Media ethics:Media ethics is the subdivision of applied ethics dealing with the specific ethical principles and standards of media, including broadcast media, film, theatre, the arts, print media and the internet. The field covers many varied and highly controversial topics, ranging from war journalism to Benetton advertising.

Consumerism:Consumerism is a social and economic order that encourages the purchase of goods and services in ever greater amounts. Criticisms of consumption are already present in the works of Torstein Veblen (1899). Veblen's subject of examination, the newly emergent middle class arising at the turn of the twentieth century, comes to full fruition by the end of the twentieth century through the process of globalization. In this sense, consumerism is usually considered a part of media culture. The term "consumerism" has also been used to refer to something quite different called the consumerists movement, consumer protection or consumer activism, which seeks to protect and inform consumers by requiring such practices as honest packaging and advertising, product guarantees, and improved safety standards.

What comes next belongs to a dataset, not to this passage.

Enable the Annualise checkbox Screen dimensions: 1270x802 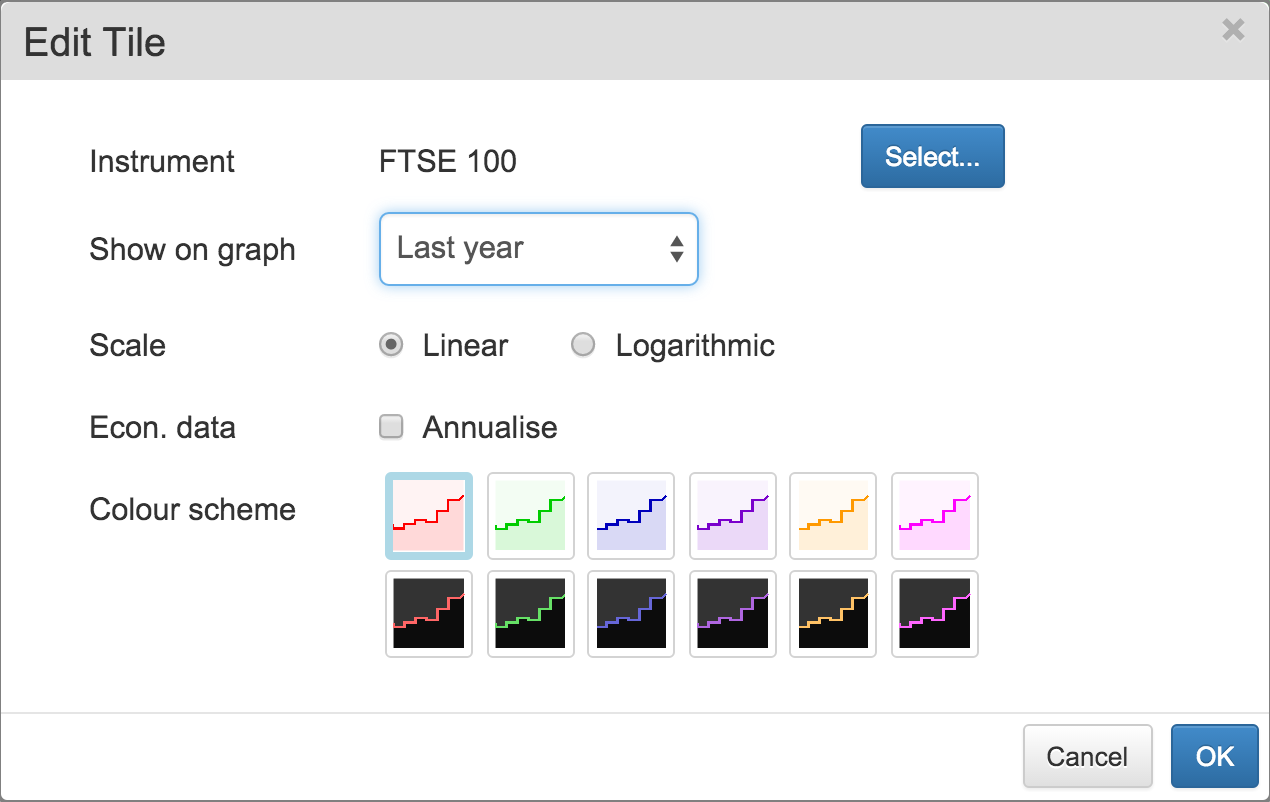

In this sense it is a movement or a set of policies aimed at regulating the products, services, methods, and standards of manufacturers, sellers, and advertisers in the interests of the buyer In economics, consumerism refers to economic policies placing emphasis on consumption. In an abstract sense, it is the consideration that the free choice of consumers should strongly orient the choice what is produced and how, therefore the economic organization of a society (compare producers, especially in the British sense of the term). Also this vote is not "one man, one voice", but "one dollar, one voice", which may or may not reflect the contribution of people to society.